[Required action] Please repeat the listing exactly, starting at its first line and stopping after the line that contains "Click the Austria flag icon".

[Task inputs]
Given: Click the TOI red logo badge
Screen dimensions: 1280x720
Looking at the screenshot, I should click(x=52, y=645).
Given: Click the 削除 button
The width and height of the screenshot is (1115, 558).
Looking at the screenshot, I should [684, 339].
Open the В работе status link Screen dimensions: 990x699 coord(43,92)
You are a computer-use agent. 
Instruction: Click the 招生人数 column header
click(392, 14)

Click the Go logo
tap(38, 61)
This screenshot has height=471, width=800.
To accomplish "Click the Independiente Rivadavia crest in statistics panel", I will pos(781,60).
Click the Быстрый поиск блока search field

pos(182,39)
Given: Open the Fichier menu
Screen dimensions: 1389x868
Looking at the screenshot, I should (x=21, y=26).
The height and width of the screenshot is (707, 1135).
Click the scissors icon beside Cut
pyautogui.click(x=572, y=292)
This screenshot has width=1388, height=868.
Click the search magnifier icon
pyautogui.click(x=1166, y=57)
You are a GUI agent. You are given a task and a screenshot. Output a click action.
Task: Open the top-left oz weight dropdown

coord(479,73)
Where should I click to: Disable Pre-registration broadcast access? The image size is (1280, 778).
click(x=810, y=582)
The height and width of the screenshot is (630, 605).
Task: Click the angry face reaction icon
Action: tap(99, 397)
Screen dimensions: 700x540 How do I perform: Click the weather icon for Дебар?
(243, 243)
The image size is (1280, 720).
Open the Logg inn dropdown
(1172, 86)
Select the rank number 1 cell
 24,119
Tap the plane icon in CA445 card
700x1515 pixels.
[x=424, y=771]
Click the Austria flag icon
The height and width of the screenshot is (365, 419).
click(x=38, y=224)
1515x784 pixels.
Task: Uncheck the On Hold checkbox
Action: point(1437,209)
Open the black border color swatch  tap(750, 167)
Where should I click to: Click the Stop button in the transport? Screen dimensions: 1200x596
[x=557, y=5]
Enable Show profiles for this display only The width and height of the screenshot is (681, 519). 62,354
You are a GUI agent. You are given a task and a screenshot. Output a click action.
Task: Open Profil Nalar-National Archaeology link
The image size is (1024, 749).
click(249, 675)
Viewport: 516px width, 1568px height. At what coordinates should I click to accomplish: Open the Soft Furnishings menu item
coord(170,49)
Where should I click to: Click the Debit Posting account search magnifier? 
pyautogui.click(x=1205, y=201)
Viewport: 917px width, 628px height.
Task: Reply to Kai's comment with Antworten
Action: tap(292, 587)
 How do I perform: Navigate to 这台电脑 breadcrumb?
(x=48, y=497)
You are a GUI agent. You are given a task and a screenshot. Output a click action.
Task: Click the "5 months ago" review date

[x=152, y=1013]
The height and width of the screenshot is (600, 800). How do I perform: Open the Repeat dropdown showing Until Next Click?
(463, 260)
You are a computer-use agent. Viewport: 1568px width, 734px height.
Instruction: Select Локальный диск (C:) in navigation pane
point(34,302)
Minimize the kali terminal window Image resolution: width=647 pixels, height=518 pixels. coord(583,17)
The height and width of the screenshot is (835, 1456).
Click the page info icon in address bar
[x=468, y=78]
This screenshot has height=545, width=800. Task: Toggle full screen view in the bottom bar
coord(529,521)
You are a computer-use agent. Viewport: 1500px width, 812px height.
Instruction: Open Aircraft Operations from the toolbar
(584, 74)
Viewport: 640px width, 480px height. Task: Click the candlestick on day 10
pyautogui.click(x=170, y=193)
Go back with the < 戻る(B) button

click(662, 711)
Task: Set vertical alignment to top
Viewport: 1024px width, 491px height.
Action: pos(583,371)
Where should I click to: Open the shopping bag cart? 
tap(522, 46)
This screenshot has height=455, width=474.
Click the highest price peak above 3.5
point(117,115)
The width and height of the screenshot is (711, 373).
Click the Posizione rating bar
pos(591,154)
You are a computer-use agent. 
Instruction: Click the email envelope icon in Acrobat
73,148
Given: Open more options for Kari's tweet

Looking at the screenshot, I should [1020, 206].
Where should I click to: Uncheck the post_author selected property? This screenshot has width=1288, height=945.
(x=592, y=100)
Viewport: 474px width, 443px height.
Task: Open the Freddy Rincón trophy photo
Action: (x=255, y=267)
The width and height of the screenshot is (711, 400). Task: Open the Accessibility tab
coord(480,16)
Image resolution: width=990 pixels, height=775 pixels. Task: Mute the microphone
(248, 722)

[Response area]
Given: Click the TOI red logo badge
Screen dimensions: 1280x720
Looking at the screenshot, I should click(x=52, y=645).
Given: Click the 削除 button
The width and height of the screenshot is (1115, 558).
Looking at the screenshot, I should [684, 339].
Open the В работе status link Screen dimensions: 990x699 coord(43,92)
You are a computer-use agent. 
Instruction: Click the 招生人数 column header
click(392, 14)

Click the Go logo
tap(38, 61)
This screenshot has height=471, width=800.
To accomplish "Click the Independiente Rivadavia crest in statistics panel", I will pos(781,60).
Click the Быстрый поиск блока search field

pos(182,39)
Given: Open the Fichier menu
Screen dimensions: 1389x868
Looking at the screenshot, I should (x=21, y=26).
The height and width of the screenshot is (707, 1135).
Click the scissors icon beside Cut
pyautogui.click(x=572, y=292)
This screenshot has width=1388, height=868.
Click the search magnifier icon
pyautogui.click(x=1166, y=57)
You are a GUI agent. You are given a task and a screenshot. Output a click action.
Task: Open the top-left oz weight dropdown

coord(479,73)
Where should I click to: Disable Pre-registration broadcast access? The image size is (1280, 778).
click(x=810, y=582)
The height and width of the screenshot is (630, 605).
Task: Click the angry face reaction icon
Action: tap(99, 397)
Screen dimensions: 700x540 How do I perform: Click the weather icon for Дебар?
(243, 243)
The image size is (1280, 720).
Open the Logg inn dropdown
(1172, 86)
Select the rank number 1 cell
 24,119
Tap the plane icon in CA445 card
700x1515 pixels.
[x=424, y=771]
Click the Austria flag icon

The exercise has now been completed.